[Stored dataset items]

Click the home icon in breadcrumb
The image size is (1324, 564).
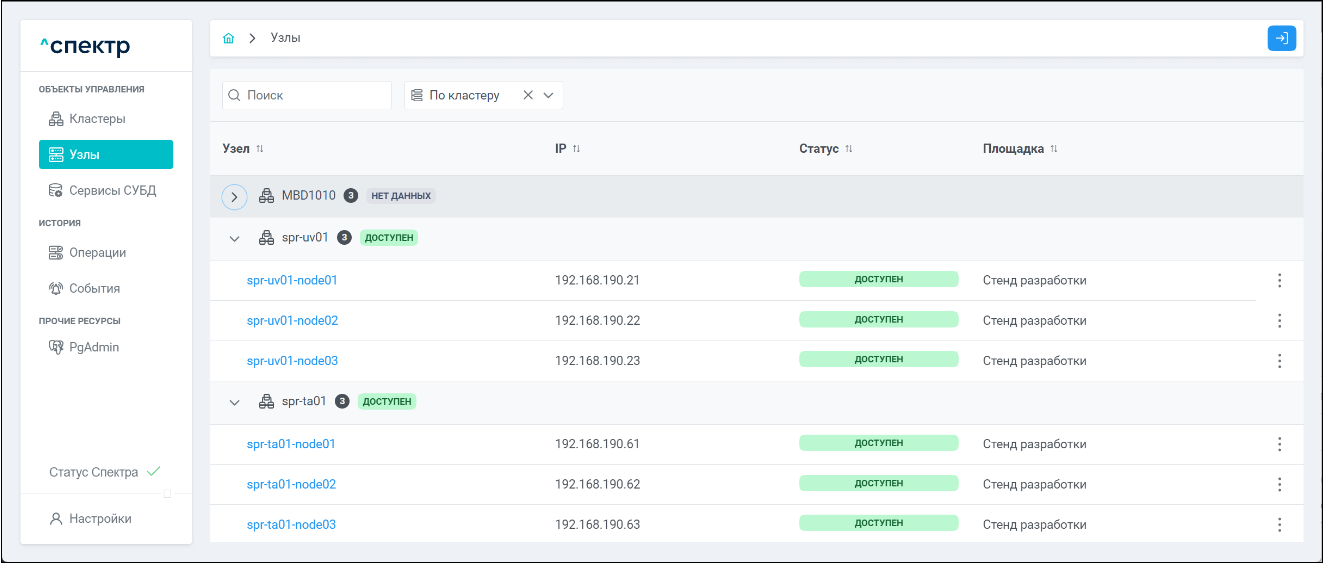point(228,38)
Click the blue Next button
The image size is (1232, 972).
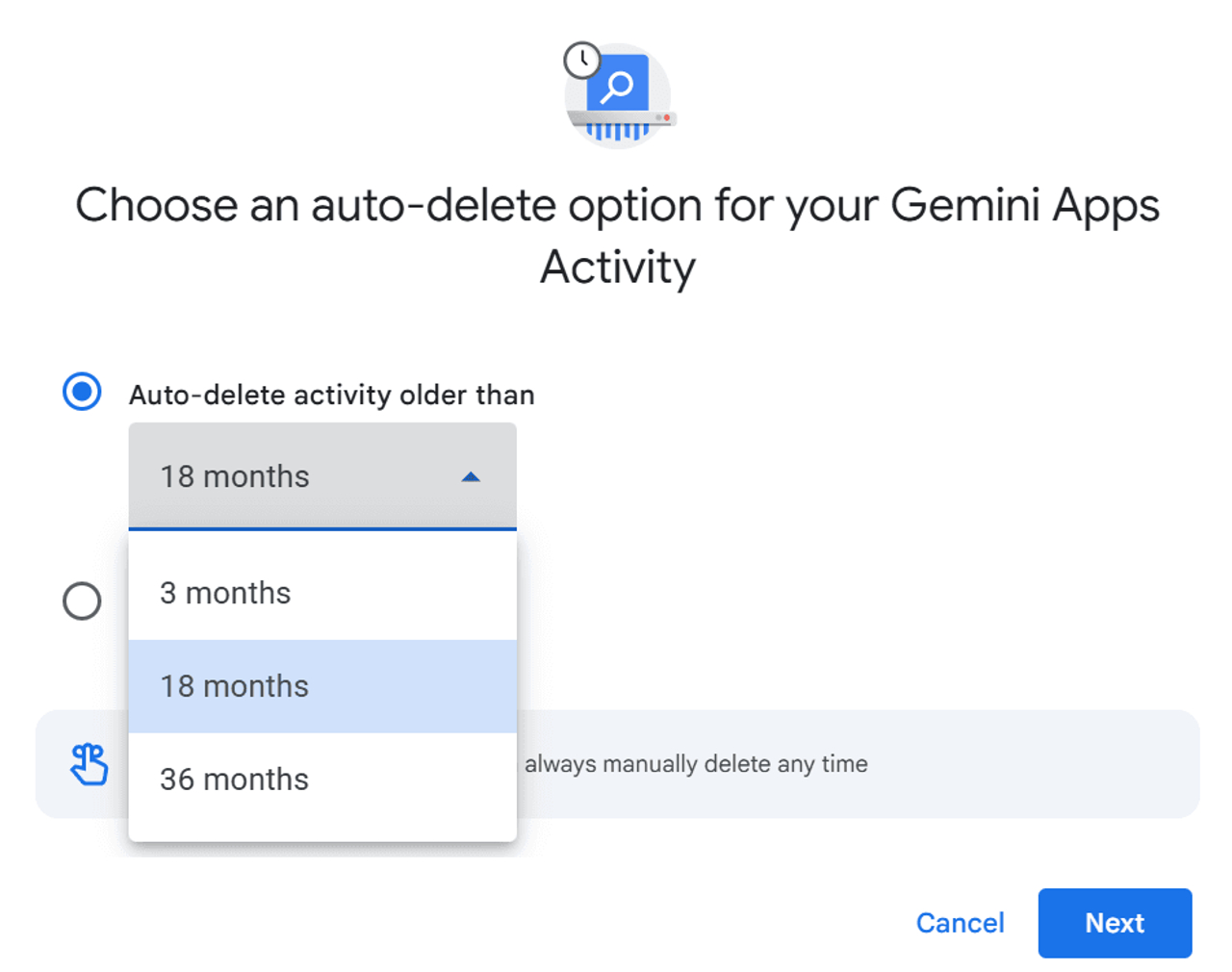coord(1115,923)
==
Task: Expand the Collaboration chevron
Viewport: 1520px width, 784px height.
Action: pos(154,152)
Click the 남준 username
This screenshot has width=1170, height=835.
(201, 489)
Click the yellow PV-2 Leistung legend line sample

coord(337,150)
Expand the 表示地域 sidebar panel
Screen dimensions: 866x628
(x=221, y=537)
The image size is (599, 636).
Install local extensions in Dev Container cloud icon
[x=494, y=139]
---
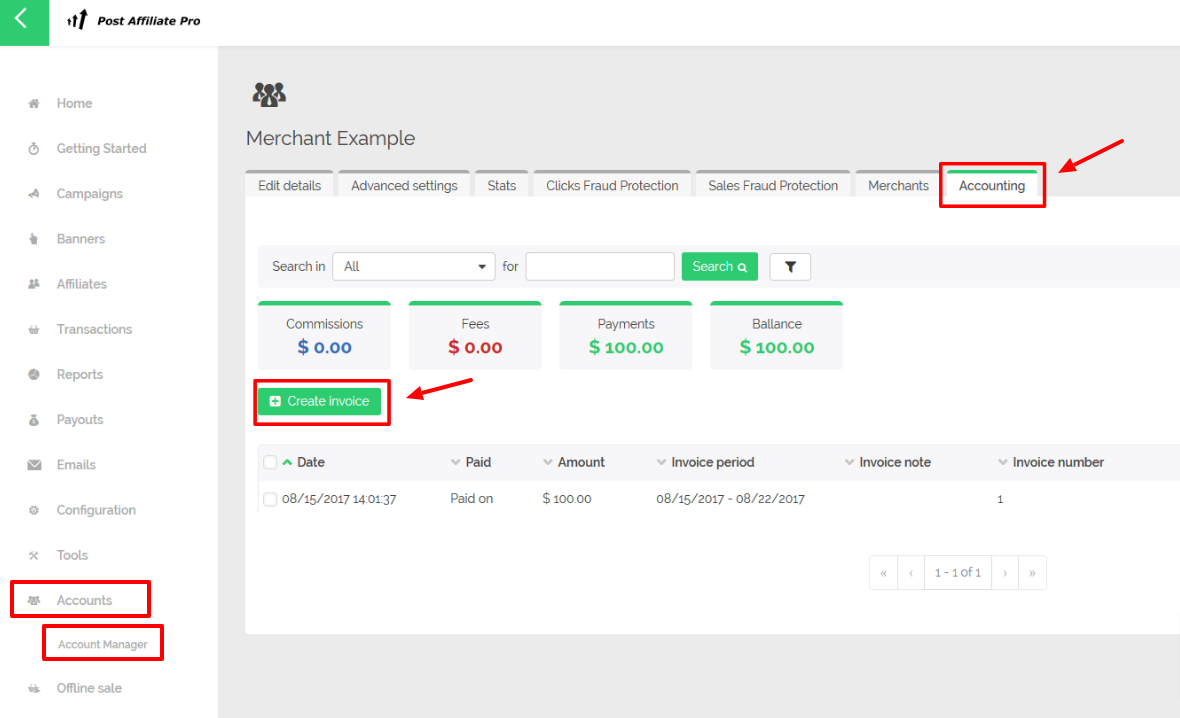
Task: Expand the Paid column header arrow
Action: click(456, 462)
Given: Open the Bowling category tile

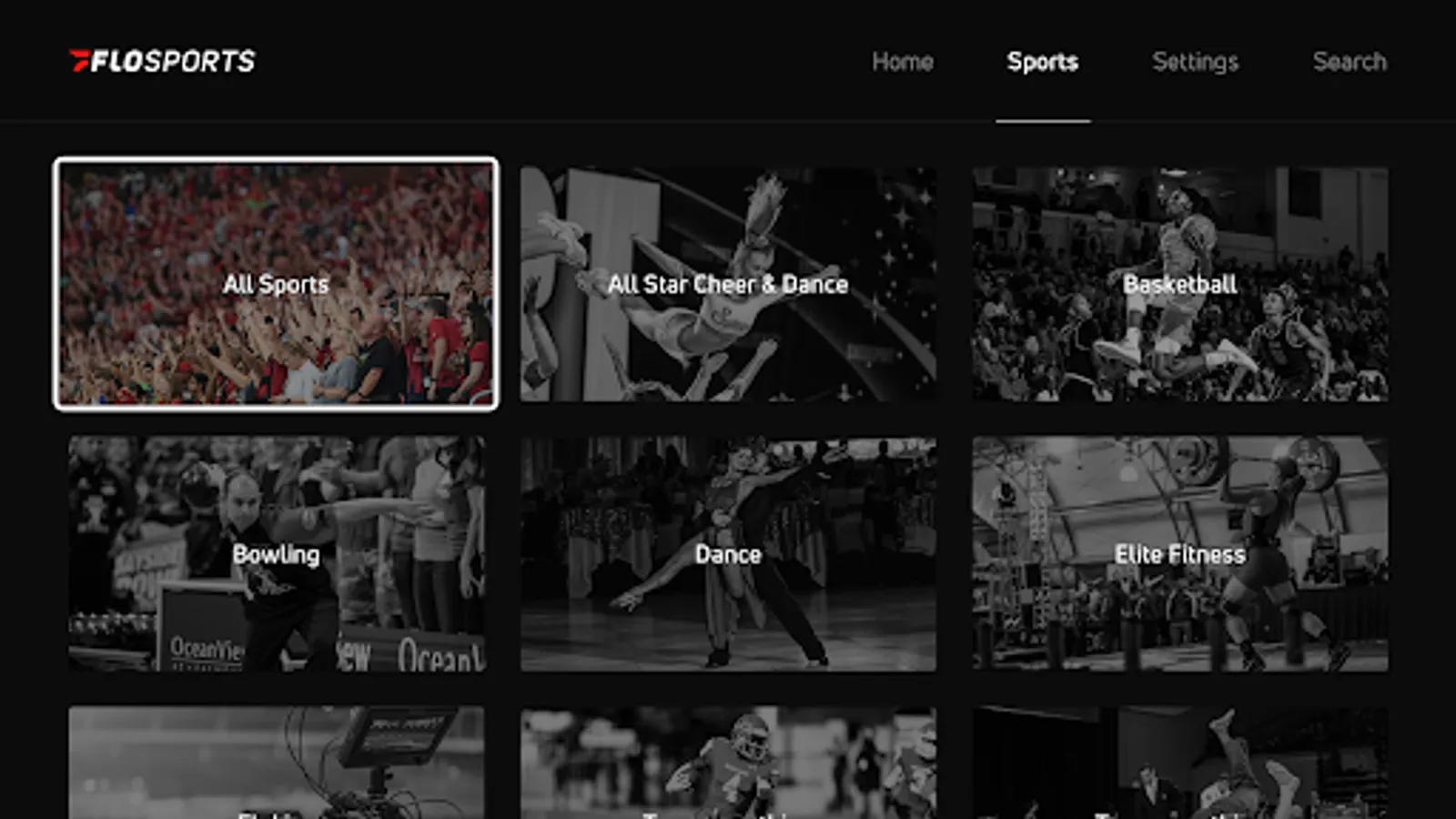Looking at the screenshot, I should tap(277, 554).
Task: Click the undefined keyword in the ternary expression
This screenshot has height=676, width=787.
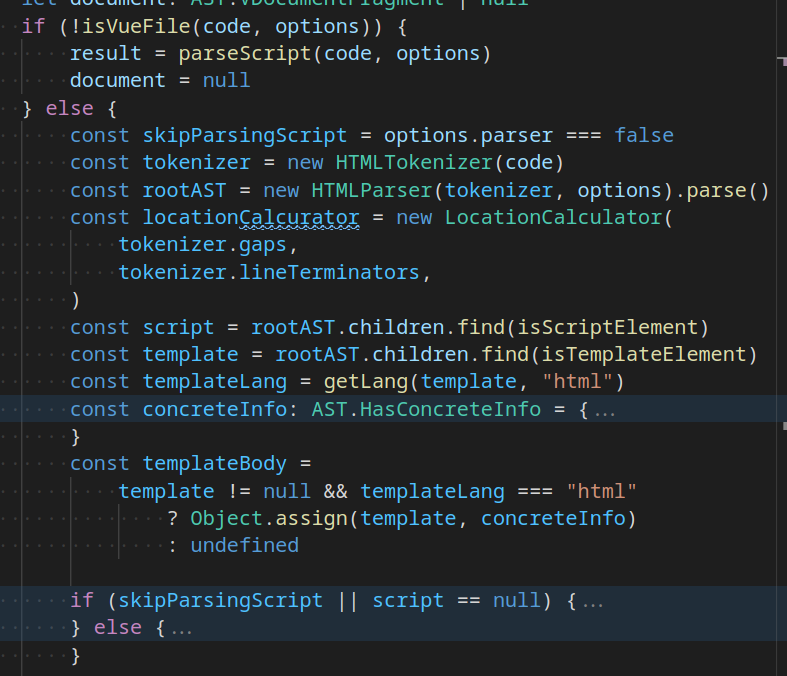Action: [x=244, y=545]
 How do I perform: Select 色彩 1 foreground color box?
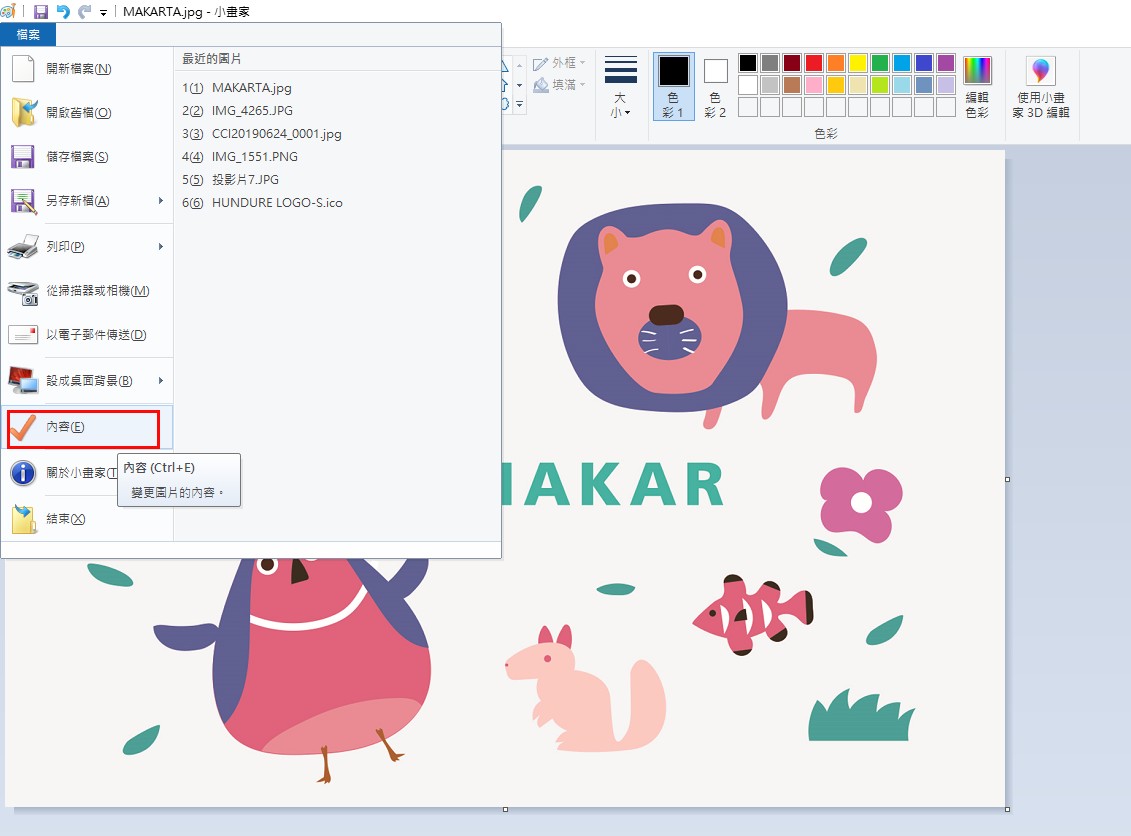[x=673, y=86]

WHAT THIS TASK INVOLVES. Return word for word the lines above from the line with "Task: Expand the Collaboration chevron" to the line with "The image size is (599, 636).", including both and leaving out all others.

SOLVED EXERCISE.
Task: Expand the Collaboration chevron
Viewport: 1520px width, 784px height.
Action: pos(154,152)
Click the 남준 username
This screenshot has width=1170, height=835.
(201, 489)
Click the yellow PV-2 Leistung legend line sample

coord(337,150)
Expand the 表示地域 sidebar panel
Screen dimensions: 866x628
(x=221, y=537)
The image size is (599, 636).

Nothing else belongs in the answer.